Buffett’s team may have favored this stock because it built a similar ecosystem to BlockThe ‘s Square ecosystem in the developed world. It provides businesses with the IT infrastructure needed to manage their financial technology and financial management needs. Because Brazilian fintechs can lend money without a bank, they can provide capital more efficiently.

StoneCo also stands out for its customer service. It takes a “no bureaucracy” approach to customer service and can quickly deploy staff where needed. This allows its representatives to solve problems in a quick and personalized way.

However, pandemic-related restrictions, rising inflation and increased reserve requirements have weighed on this once high-flying stock in 2019. Over the past 12 months, it has fallen by around 85%.

Nevertheless, the activity continues to increase. The total volume of payments increased by 31% in 2021 to reach more than 275 billion reais ($54.6 billion). This volume generated 4.8 billion reais ($950 million) in revenue, an increase of 45%. Unfortunately, since all expense categories grew faster than revenue, adjusted net profit fell 79% year-on-year to just R$203 million ($41 million).

Still, lockdown restrictions have eased and tech stock appears to have priced in inflation concerns. Additionally, the price-to-sales (P/S) ratio fell below four, near record lows for the stock. Therefore, StoneCo seems on track to pursue fintech in Brazil while offering a massively discounted purchase price to investors.

2. Reached

Upstart offers a loan assessment tool. It uses artificial intelligence (AI) to assess loan applications, in direct competition with Just Isaac Corporationthe FICO-score. It originally started with personal loans, but has since expanded to car loans. It also plans to assess potential mortgages and business loans as early as next year.

Upstart makes money by collecting fees for reviews. This leaves it without direct loan risk. However, poor loan decisions could have serious consequences. The majority of its lending volume comes from New Jersey-based Cross River Bank, and it could become vulnerable if its relationship with Cross River deteriorates. Additionally, the model did not face the test of a rising interest rate environment, and Fair Isaac could add AI functionality to improve its model.

Yet Upstart approves 70% of loans instantly. Additionally, the Consumer Financial Protection Bureau said its model approved 27% more loans than competing models, including nearly twice as many consumers with FICO scores between 620 and 660.
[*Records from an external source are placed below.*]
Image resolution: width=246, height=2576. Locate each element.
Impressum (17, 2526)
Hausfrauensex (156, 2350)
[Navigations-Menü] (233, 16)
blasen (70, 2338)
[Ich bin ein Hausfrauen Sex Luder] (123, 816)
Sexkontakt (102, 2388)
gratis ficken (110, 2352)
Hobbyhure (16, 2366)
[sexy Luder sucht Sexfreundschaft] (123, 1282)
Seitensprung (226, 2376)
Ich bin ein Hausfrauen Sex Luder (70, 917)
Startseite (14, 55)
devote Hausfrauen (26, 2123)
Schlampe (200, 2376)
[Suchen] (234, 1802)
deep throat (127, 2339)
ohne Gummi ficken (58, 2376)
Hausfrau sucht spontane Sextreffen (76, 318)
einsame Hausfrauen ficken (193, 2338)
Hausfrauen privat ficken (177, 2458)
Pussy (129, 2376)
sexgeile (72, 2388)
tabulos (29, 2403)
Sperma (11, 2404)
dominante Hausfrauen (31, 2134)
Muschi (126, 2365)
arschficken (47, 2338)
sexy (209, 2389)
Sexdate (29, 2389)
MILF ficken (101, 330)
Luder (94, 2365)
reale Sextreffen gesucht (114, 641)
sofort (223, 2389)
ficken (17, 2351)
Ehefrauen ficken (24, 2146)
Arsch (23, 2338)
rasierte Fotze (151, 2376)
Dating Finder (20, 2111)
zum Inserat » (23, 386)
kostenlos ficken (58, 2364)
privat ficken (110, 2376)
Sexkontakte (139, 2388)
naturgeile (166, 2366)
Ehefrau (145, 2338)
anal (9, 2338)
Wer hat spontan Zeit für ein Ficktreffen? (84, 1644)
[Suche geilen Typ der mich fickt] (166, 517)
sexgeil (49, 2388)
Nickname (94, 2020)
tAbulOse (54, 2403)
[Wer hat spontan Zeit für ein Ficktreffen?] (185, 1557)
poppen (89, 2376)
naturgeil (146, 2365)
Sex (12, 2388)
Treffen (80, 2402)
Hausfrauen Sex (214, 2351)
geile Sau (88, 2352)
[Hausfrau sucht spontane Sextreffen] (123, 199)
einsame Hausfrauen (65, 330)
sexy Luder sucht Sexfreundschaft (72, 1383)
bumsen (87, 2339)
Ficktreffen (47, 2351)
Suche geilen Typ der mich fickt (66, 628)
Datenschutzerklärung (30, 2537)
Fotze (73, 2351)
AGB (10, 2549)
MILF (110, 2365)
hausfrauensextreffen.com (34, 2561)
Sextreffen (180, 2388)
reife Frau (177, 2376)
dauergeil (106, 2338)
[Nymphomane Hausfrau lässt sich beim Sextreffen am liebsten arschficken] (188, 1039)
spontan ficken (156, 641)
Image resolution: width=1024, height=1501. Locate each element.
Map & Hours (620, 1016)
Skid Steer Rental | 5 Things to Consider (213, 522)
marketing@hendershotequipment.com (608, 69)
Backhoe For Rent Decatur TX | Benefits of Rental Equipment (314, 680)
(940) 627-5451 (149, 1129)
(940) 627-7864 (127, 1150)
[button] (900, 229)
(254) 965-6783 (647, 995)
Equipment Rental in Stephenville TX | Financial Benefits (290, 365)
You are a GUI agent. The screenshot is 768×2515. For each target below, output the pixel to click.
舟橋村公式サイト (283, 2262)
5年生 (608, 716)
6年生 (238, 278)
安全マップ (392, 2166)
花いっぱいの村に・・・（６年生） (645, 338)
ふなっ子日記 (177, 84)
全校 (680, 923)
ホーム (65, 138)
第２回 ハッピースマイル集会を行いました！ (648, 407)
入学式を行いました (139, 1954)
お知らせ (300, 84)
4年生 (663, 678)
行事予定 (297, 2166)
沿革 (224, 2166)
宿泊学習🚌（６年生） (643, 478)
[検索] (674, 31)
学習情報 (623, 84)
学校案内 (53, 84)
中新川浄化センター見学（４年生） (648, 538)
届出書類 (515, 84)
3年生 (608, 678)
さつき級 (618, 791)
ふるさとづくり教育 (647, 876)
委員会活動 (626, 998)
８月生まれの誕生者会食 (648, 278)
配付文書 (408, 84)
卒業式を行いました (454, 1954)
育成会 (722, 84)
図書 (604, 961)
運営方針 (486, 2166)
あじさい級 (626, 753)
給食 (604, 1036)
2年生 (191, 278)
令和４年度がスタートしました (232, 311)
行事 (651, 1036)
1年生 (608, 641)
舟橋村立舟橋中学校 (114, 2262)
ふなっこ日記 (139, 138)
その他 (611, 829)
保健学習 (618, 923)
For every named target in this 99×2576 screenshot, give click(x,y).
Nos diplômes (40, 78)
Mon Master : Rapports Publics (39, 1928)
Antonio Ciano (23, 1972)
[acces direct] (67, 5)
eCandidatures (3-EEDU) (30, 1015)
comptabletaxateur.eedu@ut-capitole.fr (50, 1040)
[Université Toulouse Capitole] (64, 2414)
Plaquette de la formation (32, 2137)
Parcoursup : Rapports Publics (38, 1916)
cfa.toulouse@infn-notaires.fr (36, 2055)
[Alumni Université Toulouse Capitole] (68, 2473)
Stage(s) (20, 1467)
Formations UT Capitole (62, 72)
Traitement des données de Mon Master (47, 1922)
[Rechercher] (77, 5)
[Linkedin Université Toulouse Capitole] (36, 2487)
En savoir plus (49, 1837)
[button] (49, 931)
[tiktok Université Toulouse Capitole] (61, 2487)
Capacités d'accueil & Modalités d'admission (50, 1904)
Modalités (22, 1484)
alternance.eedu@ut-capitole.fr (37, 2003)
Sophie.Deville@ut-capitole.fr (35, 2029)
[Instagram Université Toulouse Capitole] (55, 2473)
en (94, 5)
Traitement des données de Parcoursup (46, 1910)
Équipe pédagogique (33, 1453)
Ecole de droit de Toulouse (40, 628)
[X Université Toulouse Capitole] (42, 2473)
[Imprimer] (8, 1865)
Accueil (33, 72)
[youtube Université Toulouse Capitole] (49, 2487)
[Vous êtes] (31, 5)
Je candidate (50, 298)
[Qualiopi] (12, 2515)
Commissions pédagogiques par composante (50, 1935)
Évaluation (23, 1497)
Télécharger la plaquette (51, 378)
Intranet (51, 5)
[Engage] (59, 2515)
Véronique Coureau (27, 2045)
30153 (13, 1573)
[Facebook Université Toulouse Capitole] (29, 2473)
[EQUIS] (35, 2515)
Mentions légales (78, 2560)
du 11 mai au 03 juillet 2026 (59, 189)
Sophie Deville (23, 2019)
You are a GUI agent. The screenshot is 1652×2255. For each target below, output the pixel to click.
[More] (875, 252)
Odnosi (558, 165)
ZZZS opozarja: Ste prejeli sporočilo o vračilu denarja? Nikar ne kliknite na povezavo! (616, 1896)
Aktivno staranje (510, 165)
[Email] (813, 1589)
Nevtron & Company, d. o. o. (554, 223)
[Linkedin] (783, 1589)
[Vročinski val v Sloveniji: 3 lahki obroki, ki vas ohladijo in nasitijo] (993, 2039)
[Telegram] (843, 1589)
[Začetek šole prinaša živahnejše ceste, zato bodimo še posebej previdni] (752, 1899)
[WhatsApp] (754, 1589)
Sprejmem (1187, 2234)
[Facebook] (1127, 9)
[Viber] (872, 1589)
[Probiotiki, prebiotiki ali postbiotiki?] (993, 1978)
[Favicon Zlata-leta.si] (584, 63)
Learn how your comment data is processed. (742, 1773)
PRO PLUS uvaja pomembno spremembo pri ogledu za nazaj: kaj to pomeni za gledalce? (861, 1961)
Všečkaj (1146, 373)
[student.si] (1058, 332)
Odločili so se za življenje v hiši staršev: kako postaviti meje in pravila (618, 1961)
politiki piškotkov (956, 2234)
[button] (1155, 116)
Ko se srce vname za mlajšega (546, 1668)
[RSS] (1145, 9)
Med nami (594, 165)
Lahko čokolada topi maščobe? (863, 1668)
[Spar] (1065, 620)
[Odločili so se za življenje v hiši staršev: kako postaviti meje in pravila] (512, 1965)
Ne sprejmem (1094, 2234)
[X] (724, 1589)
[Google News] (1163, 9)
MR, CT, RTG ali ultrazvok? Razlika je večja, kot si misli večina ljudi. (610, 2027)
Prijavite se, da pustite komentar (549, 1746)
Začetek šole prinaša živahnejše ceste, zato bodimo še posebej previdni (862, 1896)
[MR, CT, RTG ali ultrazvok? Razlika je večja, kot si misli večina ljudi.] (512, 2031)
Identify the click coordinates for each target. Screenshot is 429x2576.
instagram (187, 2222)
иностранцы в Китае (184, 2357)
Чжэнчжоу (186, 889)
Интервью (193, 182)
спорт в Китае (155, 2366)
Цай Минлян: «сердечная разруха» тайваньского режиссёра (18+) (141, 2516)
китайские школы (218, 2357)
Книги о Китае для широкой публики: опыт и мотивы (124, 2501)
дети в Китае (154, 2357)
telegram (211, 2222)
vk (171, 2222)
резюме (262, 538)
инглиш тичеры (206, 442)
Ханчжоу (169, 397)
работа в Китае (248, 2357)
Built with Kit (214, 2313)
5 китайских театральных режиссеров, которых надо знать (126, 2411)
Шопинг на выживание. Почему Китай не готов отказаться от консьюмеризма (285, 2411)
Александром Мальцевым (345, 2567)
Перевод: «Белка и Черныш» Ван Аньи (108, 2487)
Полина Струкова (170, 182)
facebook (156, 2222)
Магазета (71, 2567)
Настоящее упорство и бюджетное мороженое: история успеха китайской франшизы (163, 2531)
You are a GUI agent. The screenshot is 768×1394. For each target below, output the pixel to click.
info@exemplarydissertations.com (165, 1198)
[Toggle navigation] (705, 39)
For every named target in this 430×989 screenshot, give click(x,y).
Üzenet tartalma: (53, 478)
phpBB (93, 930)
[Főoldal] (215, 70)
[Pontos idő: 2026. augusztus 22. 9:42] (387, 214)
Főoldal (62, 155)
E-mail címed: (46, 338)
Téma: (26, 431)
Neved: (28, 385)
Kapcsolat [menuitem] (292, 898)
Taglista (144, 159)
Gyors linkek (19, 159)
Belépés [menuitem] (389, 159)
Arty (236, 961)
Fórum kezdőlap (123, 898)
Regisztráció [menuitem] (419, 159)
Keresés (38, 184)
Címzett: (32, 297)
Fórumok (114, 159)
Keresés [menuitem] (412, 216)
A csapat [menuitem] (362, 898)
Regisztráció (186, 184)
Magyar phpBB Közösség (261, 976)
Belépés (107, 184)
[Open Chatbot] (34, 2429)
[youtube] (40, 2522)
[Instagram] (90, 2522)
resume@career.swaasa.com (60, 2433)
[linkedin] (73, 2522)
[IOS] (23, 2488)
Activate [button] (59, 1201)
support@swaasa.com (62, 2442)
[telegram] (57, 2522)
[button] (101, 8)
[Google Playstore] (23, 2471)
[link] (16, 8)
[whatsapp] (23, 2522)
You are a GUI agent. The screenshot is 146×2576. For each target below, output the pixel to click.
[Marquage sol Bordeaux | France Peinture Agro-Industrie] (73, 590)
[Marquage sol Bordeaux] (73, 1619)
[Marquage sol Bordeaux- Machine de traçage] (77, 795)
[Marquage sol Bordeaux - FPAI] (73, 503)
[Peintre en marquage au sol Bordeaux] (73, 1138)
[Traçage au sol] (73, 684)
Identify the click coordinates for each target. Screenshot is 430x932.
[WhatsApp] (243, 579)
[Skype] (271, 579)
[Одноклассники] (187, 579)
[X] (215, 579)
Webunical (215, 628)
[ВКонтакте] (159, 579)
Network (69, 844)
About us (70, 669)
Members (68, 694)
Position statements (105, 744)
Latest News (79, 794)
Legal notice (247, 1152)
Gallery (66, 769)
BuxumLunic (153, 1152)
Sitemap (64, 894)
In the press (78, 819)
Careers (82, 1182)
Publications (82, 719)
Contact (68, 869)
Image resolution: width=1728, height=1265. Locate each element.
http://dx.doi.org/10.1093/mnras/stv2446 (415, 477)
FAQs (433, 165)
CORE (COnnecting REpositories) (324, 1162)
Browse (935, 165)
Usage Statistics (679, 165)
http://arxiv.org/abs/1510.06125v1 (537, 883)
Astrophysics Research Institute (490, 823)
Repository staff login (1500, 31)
The model seems to attract more interesting interest. In 2021, Upstart posted revenue of $849 million, up 264% from a year ago. This helped the company earn $224 million in adjusted net income, up from $17.5 million in 2020. Such profitability is highly unusual for growth tech stocks. And in 2022, if the company’s projections hold, Upstart will generate about $1.4 billion in revenue, about 65% above 2021 levels.

Despite growing rapidly, Upstart has fallen nearly 80% from its 52-week high. But its price-to-earnings ratio of 59 is near record lows, and if it can handle a rising rate environment, its expansion into new markets and rapid revenue growth could deliver outsized returns.